*** Opening of INPUT MATERIAL ***
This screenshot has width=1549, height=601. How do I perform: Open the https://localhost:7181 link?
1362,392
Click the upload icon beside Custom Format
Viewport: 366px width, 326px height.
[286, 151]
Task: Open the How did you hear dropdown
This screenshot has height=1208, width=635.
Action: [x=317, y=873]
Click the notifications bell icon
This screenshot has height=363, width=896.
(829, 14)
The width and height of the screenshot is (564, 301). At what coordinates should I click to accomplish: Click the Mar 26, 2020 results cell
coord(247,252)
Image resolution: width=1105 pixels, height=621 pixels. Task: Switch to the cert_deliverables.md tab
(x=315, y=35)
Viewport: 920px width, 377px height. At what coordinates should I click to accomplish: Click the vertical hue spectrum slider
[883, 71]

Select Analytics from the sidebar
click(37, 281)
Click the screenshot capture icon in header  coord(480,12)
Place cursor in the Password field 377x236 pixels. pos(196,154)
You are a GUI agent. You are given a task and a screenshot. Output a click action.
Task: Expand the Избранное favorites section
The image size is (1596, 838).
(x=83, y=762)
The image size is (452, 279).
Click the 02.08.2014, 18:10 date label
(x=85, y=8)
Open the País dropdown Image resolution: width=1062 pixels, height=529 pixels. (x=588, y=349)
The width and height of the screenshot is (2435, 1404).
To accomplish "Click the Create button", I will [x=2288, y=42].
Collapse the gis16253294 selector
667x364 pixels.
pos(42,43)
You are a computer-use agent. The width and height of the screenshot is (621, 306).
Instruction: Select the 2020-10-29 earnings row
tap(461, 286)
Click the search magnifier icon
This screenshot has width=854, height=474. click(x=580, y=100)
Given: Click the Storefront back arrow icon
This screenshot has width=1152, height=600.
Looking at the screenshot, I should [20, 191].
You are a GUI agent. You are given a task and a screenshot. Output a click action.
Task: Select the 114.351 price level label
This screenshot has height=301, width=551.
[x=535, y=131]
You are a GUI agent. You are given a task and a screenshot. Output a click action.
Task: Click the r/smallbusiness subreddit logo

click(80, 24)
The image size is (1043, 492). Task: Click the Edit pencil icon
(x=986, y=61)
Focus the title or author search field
*** Close of INPUT MATERIAL ***
§ WHAT TO DO:
Line by line, the data should be returned exactly as written.

§ ANSWER TO THIS EXERCISE:
This screenshot has width=1549, height=601. How do I perform: Open the https://localhost:7181 link?
1362,392
Click the upload icon beside Custom Format
Viewport: 366px width, 326px height.
[286, 151]
Task: Open the How did you hear dropdown
This screenshot has height=1208, width=635.
Action: [x=317, y=873]
Click the notifications bell icon
This screenshot has height=363, width=896.
(829, 14)
The width and height of the screenshot is (564, 301). At what coordinates should I click to accomplish: Click the Mar 26, 2020 results cell
coord(247,252)
Image resolution: width=1105 pixels, height=621 pixels. Task: Switch to the cert_deliverables.md tab
(x=315, y=35)
Viewport: 920px width, 377px height. At what coordinates should I click to accomplish: Click the vertical hue spectrum slider
[883, 71]

Select Analytics from the sidebar
click(37, 281)
Click the screenshot capture icon in header  coord(480,12)
Place cursor in the Password field 377x236 pixels. pos(196,154)
You are a GUI agent. You are given a task and a screenshot. Output a click action.
Task: Expand the Избранное favorites section
The image size is (1596, 838).
(x=83, y=762)
The image size is (452, 279).
Click the 02.08.2014, 18:10 date label
(x=85, y=8)
Open the País dropdown Image resolution: width=1062 pixels, height=529 pixels. (x=588, y=349)
The width and height of the screenshot is (2435, 1404).
To accomplish "Click the Create button", I will [x=2288, y=42].
Collapse the gis16253294 selector
667x364 pixels.
pos(42,43)
You are a computer-use agent. The width and height of the screenshot is (621, 306).
Instruction: Select the 2020-10-29 earnings row
tap(461, 286)
Click the search magnifier icon
This screenshot has width=854, height=474. click(x=580, y=100)
Given: Click the Storefront back arrow icon
This screenshot has width=1152, height=600.
Looking at the screenshot, I should [20, 191].
You are a GUI agent. You are given a task and a screenshot. Output a click action.
Task: Select the 114.351 price level label
This screenshot has height=301, width=551.
[x=535, y=131]
You are a GUI agent. You are given a task and a screenshot. Output a click action.
Task: Click the r/smallbusiness subreddit logo

click(80, 24)
The image size is (1043, 492). Task: Click the Edit pencil icon
(x=986, y=61)
Focus the title or author search field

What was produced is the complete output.